It has been specified that any company with a foreign investment can acquire land by itself, but has to take permission from the government if it wants to use the land for as a collateral or sell it altogether. If a company is a legal person (and we are not even talking about individual foreign investors here), then this provision is a clear infringement of property right. One of the articles has put a restriction on what a foreign employee can do with his salary. It has been provisioned that a foreign employee can only remit upto 75% of his after-tax income. An employee’s remuneration is a compensation for a service that s/he has delivered. Why should there be any restriction of how he chooses to use it? The point is, after having paid all taxes and liabilities, how can anybody else have any claim on an individual’s property.

Discrimination between different sectors

As per the bill, Government, by publishing a notice in the national gazette can specify industries, in which the foreign investors can invest their money without any permission – mere notification will suffice. All other industries have to take a permission prior to bringing in investments. Similarly, the industries like manufacturing, hydropower, mining, tourism and international airlines services will get income tax rebate. Also, investors investing in electricity and physical infrastructures will get cash subsidies. Hence, investors in these sectors will have unfair advantage, thus distorting free and fair competition. The law seems to step on the toes of fiscal policy with many of these policies. Instead of having special preferences (should need be) being guaranteed by the budget, this bill endows select sectors with blanket privileges. What is more worrying is there is no mention of a timeframe till which these special investors qualify for these preferences.

Equal treatment contradiction

The bill says foreign investments will be treated at par with the investments made by any Nepalese investor. However, some of the policies as aforementioned contradict with this equal treatment clause. Do Nepali investors also get those special privileges and facilities like the tax rebate, subsidies.

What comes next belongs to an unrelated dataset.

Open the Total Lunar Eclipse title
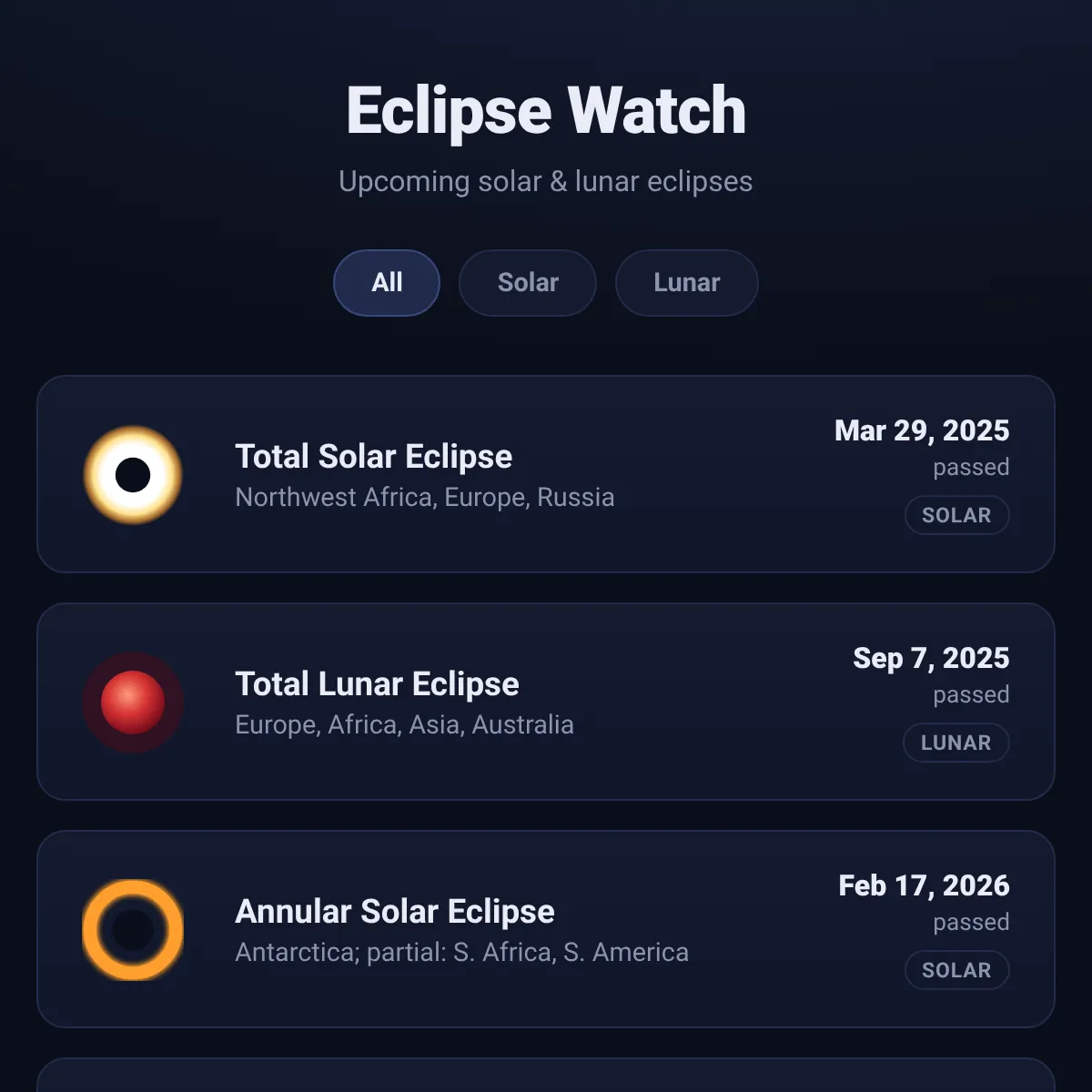378,684

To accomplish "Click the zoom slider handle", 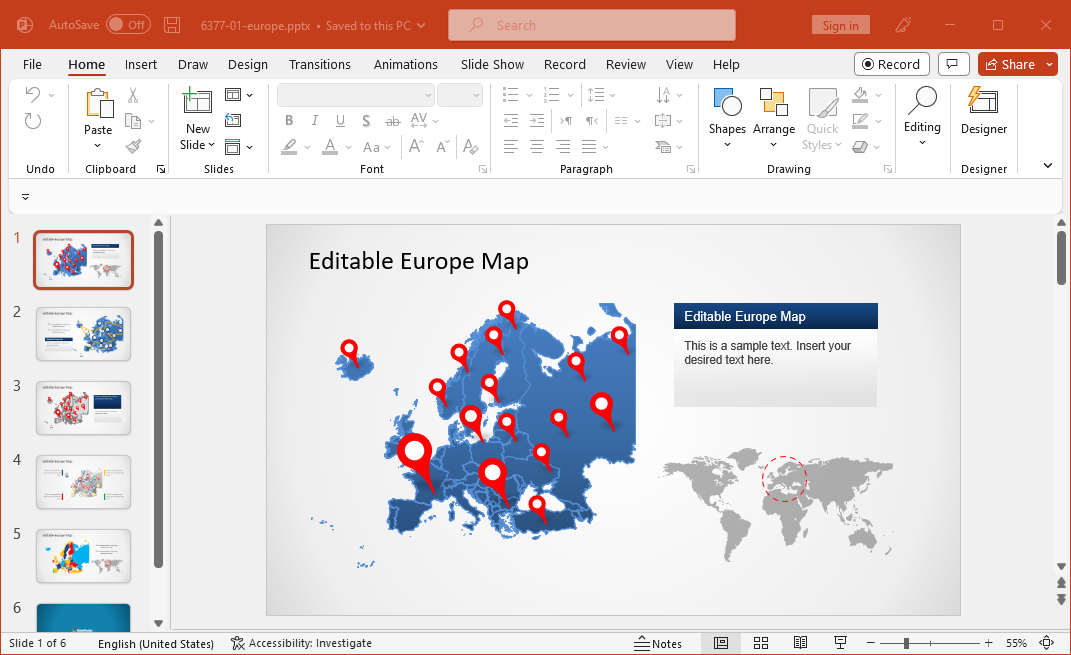I will point(906,643).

Formation of regulatory agency

Total foreign investments have been classified under three categories on the basis of size of investment, and each category is regulated by a different authorities. First of all, we already have Department of Industries and Investment Board of Nepal. So the obvious question is, ‘why do we need more than these agencies to regulate investments?’ Is this an employment generation scheme? Now once an investor gets a permission from one regulator based on its size, say, if the investor wants to scale up (or down) his investment. The bill does not address how these issues will be dealt with; and the issue originates from having multiple agencies doing the same job in the first place.

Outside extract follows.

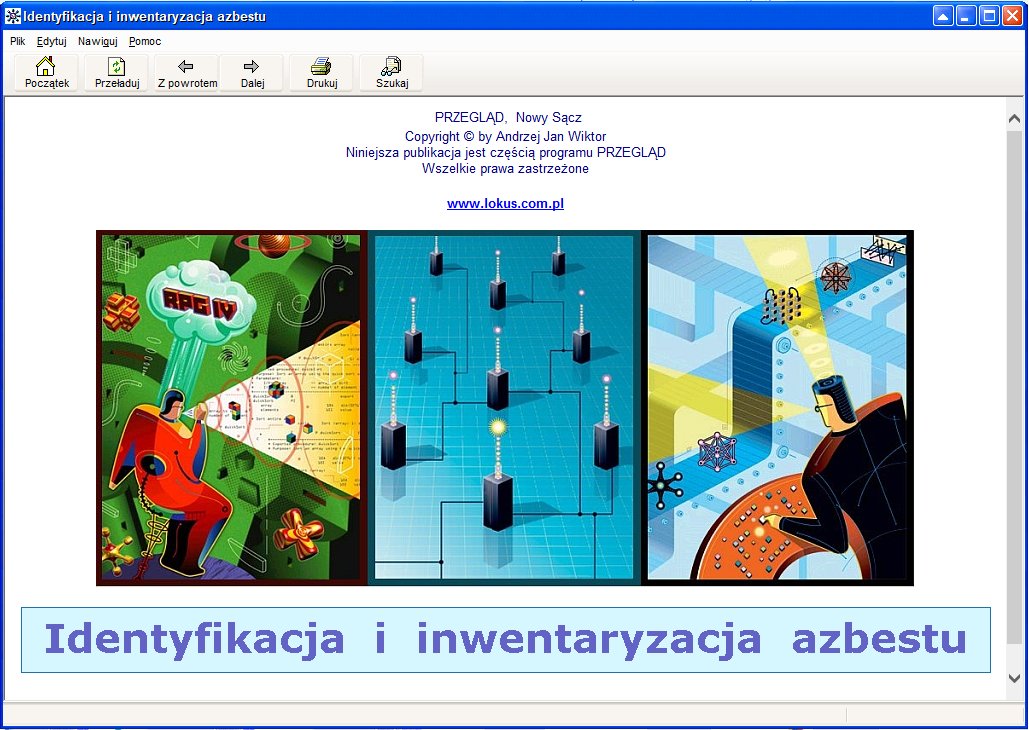
Task: Click the right illustration with yellow light beam
Action: (777, 407)
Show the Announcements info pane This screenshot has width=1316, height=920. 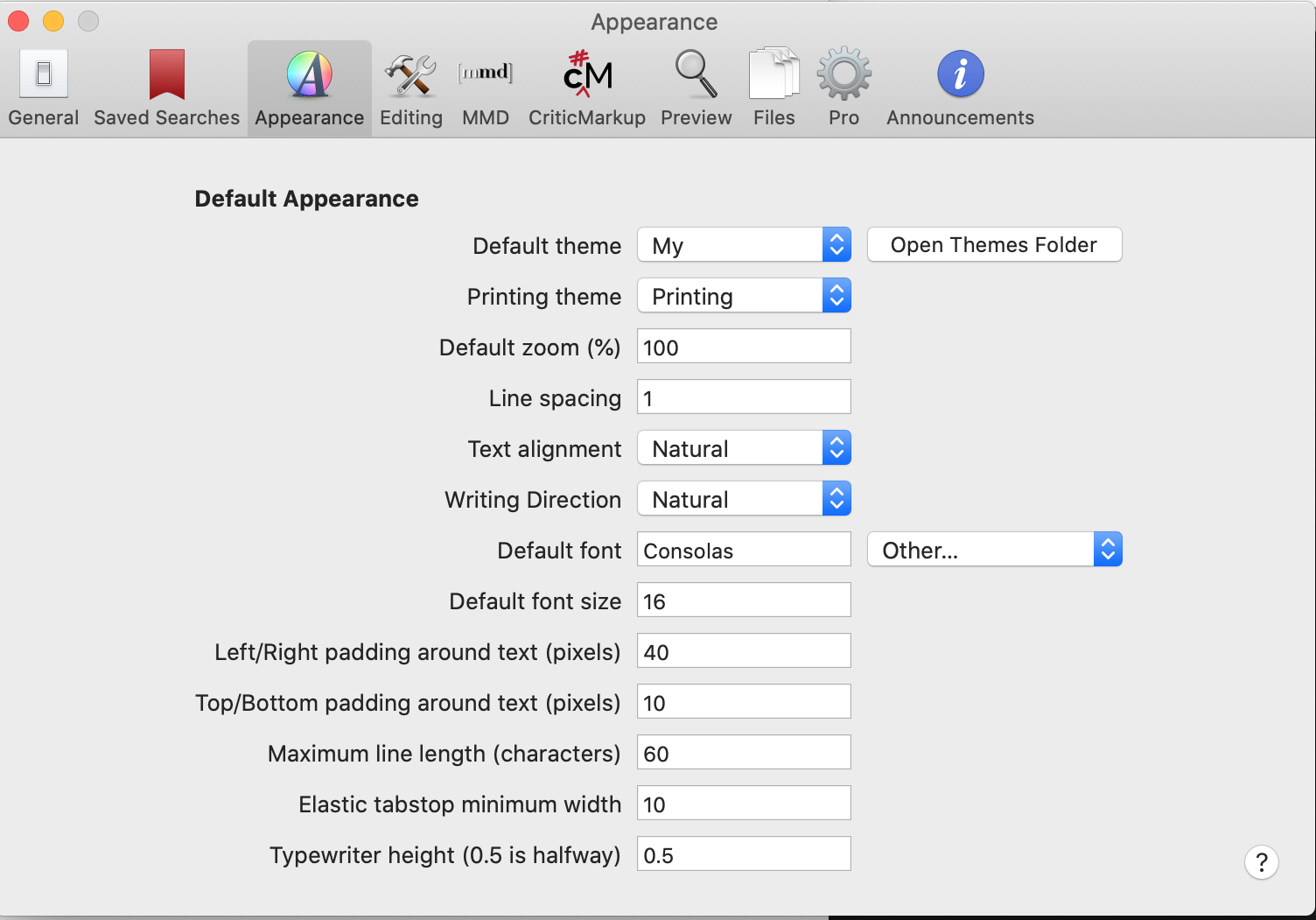[x=960, y=88]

Once again, it is definitely commendable – the recent efforts of the MoI, and lots of good can be expected out of these new reforms. However, the foreign investment act, rules and regulations associated with it must be as foreign-investment-friendly as can be, and should not be discriminatory. Foreign investments can be a major contributor in creating jobs and inducing growth of Nepalese economy. What we need to do while we are also doing these other exercises is do an investment climate mapping and then figure out how we can lure foreign investors that are going to neighboring and other comparable economies. Although we cannot compete with many countries in many things, we can definitely compete with all countries in one thing, and that is “policy”. By formulating more favorable foreign investment policies, we can attract higher foreign investments in Nepal.